_About this task:_
Below this sentence is a listing; return exactly its lines from the one with "[Raleigh NC Photographer" to the one with "[Pisgah National Forest Wedding", both kept, and nothing more.

+-------+

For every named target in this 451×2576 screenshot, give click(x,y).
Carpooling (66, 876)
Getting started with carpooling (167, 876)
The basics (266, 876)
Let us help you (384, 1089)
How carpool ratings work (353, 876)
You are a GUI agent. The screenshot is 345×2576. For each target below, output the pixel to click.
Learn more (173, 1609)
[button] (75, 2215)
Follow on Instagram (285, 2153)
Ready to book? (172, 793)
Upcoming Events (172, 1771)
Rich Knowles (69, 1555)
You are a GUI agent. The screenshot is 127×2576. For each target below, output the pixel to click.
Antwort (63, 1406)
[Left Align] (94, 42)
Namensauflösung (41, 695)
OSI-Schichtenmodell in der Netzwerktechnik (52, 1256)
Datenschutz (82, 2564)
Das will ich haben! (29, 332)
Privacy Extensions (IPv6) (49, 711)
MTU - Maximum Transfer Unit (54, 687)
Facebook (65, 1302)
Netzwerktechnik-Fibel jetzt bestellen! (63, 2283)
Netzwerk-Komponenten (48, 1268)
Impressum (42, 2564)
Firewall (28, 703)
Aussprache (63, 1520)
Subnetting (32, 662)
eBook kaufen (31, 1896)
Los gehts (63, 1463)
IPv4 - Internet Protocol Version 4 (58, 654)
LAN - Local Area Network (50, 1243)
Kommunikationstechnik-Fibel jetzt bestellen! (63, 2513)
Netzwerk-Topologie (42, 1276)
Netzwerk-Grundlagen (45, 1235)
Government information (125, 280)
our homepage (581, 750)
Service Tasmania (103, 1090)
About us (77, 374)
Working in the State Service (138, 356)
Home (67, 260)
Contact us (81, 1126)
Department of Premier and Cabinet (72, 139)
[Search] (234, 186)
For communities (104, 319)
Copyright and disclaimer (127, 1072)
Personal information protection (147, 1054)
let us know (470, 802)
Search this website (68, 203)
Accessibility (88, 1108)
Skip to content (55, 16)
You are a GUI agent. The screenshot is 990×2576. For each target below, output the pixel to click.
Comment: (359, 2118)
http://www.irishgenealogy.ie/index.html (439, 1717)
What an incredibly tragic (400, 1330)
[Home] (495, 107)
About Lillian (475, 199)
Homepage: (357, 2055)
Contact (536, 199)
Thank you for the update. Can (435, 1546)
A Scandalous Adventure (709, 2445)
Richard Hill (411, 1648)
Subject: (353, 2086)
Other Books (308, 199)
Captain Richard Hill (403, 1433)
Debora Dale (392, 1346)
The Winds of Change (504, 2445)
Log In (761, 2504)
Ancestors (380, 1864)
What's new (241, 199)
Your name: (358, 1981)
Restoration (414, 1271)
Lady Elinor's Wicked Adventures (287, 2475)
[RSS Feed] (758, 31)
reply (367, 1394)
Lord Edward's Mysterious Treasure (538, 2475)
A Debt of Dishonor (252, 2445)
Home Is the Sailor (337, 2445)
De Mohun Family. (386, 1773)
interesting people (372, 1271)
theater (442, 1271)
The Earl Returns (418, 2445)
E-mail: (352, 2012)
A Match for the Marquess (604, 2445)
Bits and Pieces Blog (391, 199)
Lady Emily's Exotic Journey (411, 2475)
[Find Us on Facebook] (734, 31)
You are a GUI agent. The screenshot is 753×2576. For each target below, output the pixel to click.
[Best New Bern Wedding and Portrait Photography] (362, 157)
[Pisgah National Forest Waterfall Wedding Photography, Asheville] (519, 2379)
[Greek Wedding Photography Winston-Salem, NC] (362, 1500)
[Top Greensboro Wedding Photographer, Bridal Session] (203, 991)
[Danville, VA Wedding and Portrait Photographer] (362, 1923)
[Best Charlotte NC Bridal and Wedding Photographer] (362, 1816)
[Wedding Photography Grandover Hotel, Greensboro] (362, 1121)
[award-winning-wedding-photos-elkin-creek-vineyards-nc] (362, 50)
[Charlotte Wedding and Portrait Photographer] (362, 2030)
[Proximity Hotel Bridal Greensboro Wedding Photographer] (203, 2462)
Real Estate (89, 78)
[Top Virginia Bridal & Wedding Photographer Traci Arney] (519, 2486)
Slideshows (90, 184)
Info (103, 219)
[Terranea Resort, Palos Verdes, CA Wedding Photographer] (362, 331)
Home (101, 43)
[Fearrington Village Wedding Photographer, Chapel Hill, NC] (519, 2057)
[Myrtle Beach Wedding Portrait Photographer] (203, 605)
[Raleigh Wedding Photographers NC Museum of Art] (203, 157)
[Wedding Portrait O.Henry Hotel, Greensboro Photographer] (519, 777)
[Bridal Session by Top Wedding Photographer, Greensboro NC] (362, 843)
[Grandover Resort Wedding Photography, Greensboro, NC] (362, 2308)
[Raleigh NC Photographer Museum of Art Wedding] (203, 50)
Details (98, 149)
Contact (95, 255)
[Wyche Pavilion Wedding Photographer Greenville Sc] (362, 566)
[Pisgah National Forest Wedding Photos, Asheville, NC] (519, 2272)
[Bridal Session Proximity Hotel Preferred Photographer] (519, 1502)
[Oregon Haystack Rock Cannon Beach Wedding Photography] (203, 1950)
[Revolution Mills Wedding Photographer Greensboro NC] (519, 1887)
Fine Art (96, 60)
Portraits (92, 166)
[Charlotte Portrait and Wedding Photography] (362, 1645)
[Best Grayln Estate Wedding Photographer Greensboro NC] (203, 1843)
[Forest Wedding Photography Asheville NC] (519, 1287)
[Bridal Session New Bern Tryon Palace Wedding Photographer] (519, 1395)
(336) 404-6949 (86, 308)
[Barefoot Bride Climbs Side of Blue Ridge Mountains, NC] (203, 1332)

+-------+

_Answer box:_
[Raleigh NC Photographer Museum of Art Wedding] (203, 50)
Details (98, 149)
Contact (95, 255)
[Wyche Pavilion Wedding Photographer Greenville Sc] (362, 566)
[Pisgah National Forest Wedding Photos, Asheville, NC] (519, 2272)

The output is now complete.